In our in vivo studies, we also show that MAFF knockdown decreases tumor lung metastasis in both tail vein injection and spontaneous metastasis models (Figs. 4 and 8). In the orthotopic mouse model, we also confirm that overexpression of IL11 restores the levels of tumor metastasis and expression of phospho-STAT3 expression in the absence of MAFF, supporting a critical role of IL11 in MAFF-mediated tumor metastasis (Fig. 9). Although we did not observe changes in human IL6 from the serum of mice harboring MDA-MB-231 tumor cells with or without MAFF expression, we still need to consider the effect of IL6 pathways through trans-signaling. While the classic IL6 pathway is activated through the binding of IL6 to IL6 receptor (IL6R) on the cell surface, proteolytic cleavage of IL6R by ADAM17 or ADAM10 or alternative splicing of IL6R mRNA results in trans-signaling of IL6 through soluble IL6R (sIL6R)53. The interaction of sIL6R and gp130 is able to then activate STAT3 pathways in cells that do not express IL6R. Since ADAM10 and ADAM17 are hypoxia targets, we cannot rule out the possible involvement of sIL6R in elevated STAT3 signaling54,55. Also, crosstalk between human and murine IL6 pathways in the murine tumor microenvironment by tumor-infiltrating immune cells or fibroblasts can potentially prime the metastatic niche and hyperactivate STAT3 pathways in cancer cells through IL6 trans-signaling pathways56,57. Therefore, further studies are required to more rigorously determine the role of IL6 in HIF-1-MAFF-STAT3 pathways.

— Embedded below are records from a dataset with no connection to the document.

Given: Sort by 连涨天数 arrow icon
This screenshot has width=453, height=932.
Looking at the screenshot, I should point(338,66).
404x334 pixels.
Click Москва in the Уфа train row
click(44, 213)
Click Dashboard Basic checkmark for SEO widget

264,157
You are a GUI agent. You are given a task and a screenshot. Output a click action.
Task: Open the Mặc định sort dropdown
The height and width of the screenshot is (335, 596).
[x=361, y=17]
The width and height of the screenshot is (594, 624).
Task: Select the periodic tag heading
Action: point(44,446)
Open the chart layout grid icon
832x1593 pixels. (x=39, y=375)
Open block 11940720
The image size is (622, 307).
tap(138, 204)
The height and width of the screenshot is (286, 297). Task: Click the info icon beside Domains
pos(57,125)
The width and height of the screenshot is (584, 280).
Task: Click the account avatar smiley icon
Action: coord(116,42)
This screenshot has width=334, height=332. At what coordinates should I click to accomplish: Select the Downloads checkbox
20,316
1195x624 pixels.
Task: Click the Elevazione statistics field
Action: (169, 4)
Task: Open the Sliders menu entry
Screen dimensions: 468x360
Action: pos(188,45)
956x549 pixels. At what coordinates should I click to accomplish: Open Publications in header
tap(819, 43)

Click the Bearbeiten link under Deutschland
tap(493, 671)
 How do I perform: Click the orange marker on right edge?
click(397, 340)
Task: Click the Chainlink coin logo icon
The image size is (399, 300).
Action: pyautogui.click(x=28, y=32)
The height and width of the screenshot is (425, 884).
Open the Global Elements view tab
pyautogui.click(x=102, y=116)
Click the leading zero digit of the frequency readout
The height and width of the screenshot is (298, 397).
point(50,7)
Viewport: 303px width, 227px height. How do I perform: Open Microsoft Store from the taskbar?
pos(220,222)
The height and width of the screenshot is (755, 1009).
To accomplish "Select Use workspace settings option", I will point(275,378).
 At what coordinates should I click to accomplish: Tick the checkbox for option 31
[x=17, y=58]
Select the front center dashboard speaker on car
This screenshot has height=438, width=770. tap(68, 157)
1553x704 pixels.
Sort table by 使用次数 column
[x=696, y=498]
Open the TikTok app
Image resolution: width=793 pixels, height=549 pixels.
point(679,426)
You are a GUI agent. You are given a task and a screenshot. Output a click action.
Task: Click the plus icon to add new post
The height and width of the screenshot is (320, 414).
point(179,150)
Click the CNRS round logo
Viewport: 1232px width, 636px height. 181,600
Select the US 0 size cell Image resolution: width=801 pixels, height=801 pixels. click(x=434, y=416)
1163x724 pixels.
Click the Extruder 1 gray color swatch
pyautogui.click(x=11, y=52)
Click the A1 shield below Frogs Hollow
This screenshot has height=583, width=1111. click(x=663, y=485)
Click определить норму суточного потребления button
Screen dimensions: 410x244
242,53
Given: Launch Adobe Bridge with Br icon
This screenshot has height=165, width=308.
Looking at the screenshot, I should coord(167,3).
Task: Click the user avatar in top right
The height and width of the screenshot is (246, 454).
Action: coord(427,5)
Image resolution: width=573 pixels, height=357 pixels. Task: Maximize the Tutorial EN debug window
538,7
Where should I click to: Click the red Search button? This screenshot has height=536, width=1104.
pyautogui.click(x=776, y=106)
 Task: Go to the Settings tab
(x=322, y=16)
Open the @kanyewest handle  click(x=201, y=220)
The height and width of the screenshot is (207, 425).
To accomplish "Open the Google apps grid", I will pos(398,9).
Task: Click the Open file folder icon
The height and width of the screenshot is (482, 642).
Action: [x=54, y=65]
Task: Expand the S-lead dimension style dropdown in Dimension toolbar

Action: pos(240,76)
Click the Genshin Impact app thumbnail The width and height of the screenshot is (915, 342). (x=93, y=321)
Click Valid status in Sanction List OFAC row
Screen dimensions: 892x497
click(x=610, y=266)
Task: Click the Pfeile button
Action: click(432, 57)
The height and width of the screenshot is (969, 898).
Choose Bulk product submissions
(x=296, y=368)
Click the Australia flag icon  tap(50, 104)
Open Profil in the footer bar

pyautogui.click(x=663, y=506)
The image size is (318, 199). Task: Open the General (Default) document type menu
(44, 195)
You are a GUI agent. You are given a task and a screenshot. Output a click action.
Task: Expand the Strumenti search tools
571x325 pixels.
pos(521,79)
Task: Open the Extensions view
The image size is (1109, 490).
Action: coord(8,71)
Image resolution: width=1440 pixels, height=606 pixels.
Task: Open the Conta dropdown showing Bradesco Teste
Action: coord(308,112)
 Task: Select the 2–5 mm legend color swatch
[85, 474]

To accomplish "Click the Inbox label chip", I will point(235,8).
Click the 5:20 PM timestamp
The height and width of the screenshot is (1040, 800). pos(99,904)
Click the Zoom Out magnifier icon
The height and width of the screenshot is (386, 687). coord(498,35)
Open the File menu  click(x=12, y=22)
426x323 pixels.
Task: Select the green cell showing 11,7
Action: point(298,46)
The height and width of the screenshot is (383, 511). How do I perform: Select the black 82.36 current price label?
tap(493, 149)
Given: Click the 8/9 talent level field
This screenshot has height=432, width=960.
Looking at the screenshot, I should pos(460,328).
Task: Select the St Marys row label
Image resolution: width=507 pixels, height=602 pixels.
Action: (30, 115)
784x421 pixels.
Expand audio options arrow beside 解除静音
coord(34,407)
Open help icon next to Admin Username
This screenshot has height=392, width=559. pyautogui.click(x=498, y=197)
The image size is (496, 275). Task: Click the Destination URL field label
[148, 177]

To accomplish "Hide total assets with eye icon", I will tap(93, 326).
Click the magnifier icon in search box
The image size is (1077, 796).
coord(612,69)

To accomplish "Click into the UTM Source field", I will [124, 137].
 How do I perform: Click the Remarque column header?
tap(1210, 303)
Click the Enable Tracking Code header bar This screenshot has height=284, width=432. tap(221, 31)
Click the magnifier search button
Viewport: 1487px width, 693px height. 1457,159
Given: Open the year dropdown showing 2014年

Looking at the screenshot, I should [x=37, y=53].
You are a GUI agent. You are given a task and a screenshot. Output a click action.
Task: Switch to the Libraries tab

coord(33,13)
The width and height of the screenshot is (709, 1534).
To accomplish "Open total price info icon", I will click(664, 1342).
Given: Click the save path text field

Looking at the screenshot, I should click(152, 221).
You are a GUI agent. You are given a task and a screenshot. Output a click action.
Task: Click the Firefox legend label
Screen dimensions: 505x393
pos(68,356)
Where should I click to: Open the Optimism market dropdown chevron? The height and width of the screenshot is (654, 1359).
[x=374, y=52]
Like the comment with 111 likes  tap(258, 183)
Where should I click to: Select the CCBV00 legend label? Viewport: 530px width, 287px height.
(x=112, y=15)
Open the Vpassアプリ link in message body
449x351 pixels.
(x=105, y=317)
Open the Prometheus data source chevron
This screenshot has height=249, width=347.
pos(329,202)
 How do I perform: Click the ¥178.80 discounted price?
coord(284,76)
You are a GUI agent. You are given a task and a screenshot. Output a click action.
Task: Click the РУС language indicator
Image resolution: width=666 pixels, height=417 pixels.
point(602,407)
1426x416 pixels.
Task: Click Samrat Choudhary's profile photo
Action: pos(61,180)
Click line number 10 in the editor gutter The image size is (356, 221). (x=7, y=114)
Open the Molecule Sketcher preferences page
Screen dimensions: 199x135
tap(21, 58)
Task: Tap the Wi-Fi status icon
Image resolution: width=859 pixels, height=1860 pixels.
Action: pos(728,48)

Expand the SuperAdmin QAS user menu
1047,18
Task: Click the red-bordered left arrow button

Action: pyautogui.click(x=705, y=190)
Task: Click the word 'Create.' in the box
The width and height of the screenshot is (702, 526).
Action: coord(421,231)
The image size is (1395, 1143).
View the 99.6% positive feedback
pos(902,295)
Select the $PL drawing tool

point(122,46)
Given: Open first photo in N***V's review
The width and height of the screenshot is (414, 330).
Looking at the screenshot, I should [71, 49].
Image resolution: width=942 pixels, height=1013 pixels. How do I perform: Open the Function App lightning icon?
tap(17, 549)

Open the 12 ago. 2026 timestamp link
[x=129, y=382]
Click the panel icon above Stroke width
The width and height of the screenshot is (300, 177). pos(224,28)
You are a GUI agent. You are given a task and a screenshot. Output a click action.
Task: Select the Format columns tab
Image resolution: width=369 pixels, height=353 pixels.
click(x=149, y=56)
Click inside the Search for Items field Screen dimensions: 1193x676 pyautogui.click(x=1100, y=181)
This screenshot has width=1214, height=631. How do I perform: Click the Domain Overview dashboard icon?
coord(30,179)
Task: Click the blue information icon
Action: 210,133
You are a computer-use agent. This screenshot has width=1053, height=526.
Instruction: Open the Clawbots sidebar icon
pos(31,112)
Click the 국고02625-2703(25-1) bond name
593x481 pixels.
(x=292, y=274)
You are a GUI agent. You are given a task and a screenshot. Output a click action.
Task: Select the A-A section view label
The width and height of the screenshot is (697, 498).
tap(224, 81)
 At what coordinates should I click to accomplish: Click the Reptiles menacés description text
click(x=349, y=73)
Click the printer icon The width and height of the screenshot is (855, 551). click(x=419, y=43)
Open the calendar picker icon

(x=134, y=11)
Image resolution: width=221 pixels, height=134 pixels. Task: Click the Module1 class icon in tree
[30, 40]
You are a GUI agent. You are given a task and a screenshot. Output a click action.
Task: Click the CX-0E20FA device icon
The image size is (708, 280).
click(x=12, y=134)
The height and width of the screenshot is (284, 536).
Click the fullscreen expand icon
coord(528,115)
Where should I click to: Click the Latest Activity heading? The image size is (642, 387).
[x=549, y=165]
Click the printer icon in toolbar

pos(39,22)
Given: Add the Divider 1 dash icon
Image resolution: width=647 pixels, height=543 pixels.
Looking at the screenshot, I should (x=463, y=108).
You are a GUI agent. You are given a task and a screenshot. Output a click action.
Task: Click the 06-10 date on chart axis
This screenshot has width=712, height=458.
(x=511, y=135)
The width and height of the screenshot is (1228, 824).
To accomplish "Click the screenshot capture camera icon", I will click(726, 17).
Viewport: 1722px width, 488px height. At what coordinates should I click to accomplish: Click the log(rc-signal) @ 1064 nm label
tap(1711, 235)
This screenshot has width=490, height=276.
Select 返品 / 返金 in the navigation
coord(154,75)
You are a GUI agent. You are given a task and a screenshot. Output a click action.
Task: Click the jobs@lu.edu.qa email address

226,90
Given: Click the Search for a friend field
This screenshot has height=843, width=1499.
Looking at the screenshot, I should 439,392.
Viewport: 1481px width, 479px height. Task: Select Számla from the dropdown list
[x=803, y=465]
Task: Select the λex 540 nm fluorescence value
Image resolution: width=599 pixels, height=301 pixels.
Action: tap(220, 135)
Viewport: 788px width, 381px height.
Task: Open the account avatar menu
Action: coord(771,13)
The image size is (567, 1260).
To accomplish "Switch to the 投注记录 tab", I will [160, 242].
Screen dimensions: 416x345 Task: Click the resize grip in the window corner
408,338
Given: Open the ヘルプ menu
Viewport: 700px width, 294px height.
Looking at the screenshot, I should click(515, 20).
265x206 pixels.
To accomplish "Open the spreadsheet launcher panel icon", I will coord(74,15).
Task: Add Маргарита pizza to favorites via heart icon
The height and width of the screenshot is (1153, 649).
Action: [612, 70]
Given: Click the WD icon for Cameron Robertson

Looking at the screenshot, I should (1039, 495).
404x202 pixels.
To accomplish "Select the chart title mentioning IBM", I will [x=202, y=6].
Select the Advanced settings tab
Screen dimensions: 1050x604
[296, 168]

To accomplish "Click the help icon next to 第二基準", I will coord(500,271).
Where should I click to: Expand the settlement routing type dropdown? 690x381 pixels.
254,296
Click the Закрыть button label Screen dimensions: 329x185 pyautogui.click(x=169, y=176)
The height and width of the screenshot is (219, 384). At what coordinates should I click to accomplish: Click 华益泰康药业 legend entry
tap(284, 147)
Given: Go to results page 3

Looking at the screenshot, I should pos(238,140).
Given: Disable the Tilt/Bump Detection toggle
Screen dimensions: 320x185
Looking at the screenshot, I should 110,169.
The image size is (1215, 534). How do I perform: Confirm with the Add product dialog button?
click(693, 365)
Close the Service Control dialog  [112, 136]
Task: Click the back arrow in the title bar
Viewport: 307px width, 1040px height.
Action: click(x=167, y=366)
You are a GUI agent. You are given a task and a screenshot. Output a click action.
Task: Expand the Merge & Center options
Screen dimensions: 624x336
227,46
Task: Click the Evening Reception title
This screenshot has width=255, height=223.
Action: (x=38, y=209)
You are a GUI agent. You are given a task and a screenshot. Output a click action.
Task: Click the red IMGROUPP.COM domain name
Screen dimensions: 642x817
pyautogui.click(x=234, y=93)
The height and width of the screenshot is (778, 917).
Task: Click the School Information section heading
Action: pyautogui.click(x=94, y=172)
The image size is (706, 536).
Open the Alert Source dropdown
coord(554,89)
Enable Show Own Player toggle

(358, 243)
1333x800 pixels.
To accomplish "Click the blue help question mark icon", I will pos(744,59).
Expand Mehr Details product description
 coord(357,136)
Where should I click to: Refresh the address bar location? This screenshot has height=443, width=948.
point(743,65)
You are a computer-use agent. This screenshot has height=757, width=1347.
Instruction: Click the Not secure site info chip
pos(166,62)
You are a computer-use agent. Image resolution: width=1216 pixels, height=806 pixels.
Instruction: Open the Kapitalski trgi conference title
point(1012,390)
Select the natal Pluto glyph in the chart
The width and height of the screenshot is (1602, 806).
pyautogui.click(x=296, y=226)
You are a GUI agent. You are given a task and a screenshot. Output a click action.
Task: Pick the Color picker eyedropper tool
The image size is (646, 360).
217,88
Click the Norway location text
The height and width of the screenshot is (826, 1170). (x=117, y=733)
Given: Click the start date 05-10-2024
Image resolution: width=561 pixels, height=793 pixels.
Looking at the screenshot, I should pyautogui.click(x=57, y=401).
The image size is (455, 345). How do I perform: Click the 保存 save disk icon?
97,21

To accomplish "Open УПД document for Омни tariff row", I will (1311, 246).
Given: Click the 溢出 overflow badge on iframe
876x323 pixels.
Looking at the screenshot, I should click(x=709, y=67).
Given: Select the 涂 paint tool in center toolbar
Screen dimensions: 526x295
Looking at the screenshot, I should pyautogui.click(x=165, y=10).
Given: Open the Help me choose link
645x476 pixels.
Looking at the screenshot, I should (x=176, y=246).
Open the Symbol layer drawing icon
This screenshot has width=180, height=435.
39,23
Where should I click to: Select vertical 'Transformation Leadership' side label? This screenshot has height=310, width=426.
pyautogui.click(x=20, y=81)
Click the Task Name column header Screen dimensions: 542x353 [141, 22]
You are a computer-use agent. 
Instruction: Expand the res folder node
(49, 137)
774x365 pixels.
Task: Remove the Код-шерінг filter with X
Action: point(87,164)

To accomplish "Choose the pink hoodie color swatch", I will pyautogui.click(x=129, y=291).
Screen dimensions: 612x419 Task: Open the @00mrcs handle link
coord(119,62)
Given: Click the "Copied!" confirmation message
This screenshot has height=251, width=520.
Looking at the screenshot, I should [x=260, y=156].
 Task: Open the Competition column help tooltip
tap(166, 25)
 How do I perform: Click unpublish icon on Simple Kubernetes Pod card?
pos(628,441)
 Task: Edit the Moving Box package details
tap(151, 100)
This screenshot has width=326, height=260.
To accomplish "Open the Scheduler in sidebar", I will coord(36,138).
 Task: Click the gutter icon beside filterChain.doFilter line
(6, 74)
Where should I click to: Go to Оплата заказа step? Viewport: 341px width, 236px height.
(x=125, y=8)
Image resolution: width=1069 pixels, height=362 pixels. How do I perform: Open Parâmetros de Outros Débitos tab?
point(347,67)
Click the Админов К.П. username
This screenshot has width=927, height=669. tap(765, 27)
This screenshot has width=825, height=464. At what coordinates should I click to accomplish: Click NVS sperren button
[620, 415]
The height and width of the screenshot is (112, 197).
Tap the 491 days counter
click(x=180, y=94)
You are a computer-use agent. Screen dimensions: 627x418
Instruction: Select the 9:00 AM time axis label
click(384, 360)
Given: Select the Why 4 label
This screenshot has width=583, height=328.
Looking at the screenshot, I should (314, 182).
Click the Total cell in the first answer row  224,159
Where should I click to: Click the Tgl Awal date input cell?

Although NRF2 has been known for its role in tumor initiation, recent studies emphasize its effect on tumor progression by regulating angiogenesis and metabolism39,41. While NRF2 is considered an attractive target for cancer treatment58, our data suggest that NRF2 independent mechanisms also play a role in cancer progression. In our study, analysis of MAFF binding proteins using mass spectrometry identified a significant interaction between MAFF and BACH1 in breast cancer cells (Fig. 7). Co-immunoprecipitation further validated that MAFF binds to BACH1 and that this binding is enhanced at lower oxygen concentrations. Unlike previous reports, we do not see an increase in BACH1 levels under hypoxia, which indicates a more prominent role of MAFF at low oxygen concentrations59. Recent studies propose that BACH1 acts more than a competitor to NRF2 and instead may act as an activator of metastasis and metabolism44,46,47. Both BACH1 and MAFF depletion result in decreased metastasis in multiple preclinical models, suggesting that these proteins work together to regulate a distinct set of genes in the metastatic process.

In metabolic studies, we did not see changes in lactate levels or extracellular acidification rates as measured by the Seahorse FX analyzer, indicating that MAFF is not involved in glycolytic pathways (Supplementary Fig. 3). However, we did find that pyruvate levels were significantly decreased when MAFF was absent. These observations seemed to be consistent with the recent study showing that BACH1 negatively regulates mitochondrial metabolism44. Since BACH1 downregulates electron transport chain (ETC) genes, MAFF might contribute to this repression by dimerizing with BACH1.

In our study, cells with BACH1 knockdown indicate that BACH1 is responsible for tumor invasion and angiogenesis through an IL11-STAT3 pathway. Knocking down BACH1 or both MAFF and BACH1 decreased tumor cell invasion and tube formation of HUVEC cells. However, when we overexpress IL11, the decreases in cell invasion and tube formation were reversed, indicating that BACH1 is required to activate IL11 along with MAFF.

Until now, the role of MAFF in cancer has been poorly recognized. In this study we have shown that MAFF as a HIF-1-dependent transcription factor regulating tumor invasion and metastasis. Considering that NRF2 and BACH1 expression levels are unchanged under hypoxia, MAFF is an important mediator of gene activation and repression in response to microenvironment changes in oxygen. In addition, MAFF is an indispensable binding partner of CNC and BACH proteins, and impacts multiple pathways that are necessary for tumor progression. Taken together, our findings highlight the importance of MAFF as a transcription factor regulating tumor progression under normoxia and hypoxia (Fig. 9).